A review by ostrowk
Alabanza: New and Selected Poems 1982-2002 by Martín Espada

4.0

"This is the year that squatters evict landlords, / gazing like admirals from the rail / of the roofdeck / or levitating hands in praise / of steam in the shower; / this is the year / that shawled refugees deport judges / who stare at the floor / and their swollen feet / as files fare stamped with their destinations..." (117).

"Alabanza. When the war began, from Manhattan and Kabul / two constellations of smoke rose and drifted to each other, / mingling in icy air, and one said with an Afghan tongue: / Teach me to dance. we have no music here. /And the other said with a Spanish tongue: / I will teach you. Music is all we have" (232).

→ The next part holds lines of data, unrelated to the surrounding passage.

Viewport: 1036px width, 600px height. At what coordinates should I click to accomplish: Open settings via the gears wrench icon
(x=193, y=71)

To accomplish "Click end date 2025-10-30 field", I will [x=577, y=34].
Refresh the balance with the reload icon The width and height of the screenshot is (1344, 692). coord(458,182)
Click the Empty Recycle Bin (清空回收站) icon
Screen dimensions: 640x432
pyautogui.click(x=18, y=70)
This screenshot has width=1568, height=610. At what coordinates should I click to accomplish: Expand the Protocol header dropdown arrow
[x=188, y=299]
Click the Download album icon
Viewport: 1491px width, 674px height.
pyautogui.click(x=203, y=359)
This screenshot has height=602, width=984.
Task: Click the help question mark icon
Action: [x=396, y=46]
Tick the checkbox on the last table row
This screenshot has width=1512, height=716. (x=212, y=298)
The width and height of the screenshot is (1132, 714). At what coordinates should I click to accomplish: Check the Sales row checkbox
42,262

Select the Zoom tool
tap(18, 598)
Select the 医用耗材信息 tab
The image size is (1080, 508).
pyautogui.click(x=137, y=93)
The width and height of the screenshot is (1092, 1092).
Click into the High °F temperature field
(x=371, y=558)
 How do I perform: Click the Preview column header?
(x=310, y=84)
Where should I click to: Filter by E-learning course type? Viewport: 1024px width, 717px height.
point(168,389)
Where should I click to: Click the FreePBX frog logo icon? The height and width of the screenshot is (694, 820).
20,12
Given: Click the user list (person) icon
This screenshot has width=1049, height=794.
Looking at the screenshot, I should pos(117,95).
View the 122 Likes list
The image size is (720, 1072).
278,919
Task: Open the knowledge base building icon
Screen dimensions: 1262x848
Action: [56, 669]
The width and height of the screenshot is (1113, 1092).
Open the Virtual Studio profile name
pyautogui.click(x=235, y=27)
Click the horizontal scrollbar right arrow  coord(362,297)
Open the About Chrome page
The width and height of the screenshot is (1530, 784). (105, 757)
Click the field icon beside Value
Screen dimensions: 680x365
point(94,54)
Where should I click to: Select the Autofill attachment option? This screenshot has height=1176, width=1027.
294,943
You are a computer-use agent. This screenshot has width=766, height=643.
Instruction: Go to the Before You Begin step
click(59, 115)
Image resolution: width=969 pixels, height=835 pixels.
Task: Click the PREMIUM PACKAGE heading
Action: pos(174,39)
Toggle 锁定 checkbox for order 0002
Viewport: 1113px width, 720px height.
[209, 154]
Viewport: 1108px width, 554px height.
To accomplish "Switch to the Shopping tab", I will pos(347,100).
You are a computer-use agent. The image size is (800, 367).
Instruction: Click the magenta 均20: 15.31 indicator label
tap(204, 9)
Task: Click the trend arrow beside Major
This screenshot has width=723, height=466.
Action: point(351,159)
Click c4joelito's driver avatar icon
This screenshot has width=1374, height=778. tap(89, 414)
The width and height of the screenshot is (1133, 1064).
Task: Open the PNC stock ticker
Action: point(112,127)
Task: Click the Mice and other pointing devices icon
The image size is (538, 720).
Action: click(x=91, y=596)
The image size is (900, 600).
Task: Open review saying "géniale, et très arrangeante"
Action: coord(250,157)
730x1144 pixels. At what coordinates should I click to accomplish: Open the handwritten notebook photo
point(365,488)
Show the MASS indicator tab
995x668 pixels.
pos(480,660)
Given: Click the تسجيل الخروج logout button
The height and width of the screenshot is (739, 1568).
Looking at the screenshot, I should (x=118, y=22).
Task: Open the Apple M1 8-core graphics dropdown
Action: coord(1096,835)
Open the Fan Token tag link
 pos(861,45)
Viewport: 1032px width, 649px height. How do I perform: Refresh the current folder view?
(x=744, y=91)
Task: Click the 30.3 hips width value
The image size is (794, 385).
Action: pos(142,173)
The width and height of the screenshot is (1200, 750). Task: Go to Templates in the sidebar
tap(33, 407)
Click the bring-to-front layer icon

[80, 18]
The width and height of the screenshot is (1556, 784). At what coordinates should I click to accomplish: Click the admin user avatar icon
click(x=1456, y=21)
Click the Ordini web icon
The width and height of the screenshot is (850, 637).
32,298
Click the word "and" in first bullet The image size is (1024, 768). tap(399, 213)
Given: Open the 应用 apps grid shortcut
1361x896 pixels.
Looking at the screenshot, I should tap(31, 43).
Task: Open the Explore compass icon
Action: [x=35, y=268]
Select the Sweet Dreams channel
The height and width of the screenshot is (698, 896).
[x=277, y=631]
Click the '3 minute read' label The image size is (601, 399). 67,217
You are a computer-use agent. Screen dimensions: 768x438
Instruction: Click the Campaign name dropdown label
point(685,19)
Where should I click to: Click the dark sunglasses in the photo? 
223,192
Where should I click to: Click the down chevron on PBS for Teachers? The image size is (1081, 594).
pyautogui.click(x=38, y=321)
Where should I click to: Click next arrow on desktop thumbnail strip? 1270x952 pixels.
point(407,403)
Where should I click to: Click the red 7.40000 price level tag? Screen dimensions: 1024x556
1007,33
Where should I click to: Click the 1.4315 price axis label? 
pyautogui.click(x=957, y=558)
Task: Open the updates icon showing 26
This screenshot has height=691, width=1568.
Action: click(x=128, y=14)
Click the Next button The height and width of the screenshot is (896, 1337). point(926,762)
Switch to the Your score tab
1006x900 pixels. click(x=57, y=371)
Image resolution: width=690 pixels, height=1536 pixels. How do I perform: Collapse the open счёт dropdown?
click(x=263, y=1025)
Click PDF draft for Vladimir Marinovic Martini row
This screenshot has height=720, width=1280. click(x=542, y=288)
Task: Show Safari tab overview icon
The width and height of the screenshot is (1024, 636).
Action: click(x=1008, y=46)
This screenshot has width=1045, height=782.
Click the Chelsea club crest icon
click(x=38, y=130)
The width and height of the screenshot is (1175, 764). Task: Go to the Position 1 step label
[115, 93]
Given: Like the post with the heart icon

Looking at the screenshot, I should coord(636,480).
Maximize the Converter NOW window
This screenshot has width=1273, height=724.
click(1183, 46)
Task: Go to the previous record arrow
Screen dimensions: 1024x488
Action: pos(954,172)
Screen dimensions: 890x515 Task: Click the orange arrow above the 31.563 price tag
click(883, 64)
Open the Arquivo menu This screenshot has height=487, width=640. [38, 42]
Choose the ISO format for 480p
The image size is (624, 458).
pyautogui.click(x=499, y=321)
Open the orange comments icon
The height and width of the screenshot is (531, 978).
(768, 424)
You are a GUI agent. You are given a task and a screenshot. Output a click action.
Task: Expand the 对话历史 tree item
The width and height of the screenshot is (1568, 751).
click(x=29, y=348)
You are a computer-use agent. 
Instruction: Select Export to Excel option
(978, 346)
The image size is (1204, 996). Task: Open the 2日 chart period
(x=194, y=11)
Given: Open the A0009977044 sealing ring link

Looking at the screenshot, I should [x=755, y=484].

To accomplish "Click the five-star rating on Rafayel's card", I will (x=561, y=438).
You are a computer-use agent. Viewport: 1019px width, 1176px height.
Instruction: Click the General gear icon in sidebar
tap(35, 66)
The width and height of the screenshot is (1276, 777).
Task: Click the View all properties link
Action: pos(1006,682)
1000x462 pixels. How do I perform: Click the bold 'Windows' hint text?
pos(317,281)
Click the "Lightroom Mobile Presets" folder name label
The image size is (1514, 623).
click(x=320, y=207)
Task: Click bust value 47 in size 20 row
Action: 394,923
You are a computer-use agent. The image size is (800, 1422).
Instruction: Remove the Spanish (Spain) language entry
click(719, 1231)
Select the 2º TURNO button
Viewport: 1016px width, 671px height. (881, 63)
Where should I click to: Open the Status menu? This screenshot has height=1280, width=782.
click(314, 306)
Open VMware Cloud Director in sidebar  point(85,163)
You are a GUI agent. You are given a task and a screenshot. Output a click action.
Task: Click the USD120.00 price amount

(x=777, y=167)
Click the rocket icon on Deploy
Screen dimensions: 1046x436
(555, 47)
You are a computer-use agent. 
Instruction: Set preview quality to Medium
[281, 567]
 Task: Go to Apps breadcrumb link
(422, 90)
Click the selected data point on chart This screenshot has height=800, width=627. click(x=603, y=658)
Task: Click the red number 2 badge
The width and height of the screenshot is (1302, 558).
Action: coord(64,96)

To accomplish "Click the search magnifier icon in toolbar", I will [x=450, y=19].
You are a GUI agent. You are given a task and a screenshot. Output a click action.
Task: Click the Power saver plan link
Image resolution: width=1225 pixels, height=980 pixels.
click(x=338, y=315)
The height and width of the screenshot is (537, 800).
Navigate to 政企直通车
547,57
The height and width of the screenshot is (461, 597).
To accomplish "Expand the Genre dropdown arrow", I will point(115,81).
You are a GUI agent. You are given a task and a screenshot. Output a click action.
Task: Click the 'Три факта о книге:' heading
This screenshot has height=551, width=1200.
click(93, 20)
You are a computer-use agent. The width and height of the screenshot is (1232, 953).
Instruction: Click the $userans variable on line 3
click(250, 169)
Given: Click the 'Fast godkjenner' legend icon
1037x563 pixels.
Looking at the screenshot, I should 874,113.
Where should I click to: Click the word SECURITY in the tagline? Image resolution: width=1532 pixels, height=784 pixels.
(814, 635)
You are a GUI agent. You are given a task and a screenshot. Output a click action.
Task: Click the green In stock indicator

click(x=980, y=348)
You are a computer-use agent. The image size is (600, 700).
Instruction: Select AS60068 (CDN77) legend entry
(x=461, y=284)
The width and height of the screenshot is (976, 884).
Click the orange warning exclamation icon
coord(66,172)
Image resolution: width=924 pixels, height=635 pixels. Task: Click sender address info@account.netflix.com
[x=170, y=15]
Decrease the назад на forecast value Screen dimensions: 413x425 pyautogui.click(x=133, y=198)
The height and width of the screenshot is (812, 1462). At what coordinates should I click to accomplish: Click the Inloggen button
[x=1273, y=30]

Espada's poetry bristles with a left politics that exalts the dispossessed and indicts the ruling class, but it does so in a way that hardly stretches language; in fact, for poetry, it often felt flat in my mouth and dull on the page. Still, ALABANZA features two of my all-time favorite poems: "Imagine the Angels of Bread" (a revolutionary New Year's poem) and "Alabanza: In Praise of Local 100" (a poem for the union workers who died in 9/11). The collection also introduced me to a few others I really liked, and I'm ultimately so grateful for Espada. As he points out, "there are poets / who versify vacations in Tuscany, / the villa on a hill, the light of morning / ... poets who cannot sleep as they contemplate / the extinction of iambic pentameter" ( 227); he is not one of those frivolous poets. Instead, he's trying to lyrically tell the story of massacres brushed under the rug of history, of the evicted, of the immigrant, of the union worker, of the free press, of the kid in juvie so desperate to write poetry that he keeps landing himself time in solitary to write. Espada, in other words, is the people's poet: alabanza.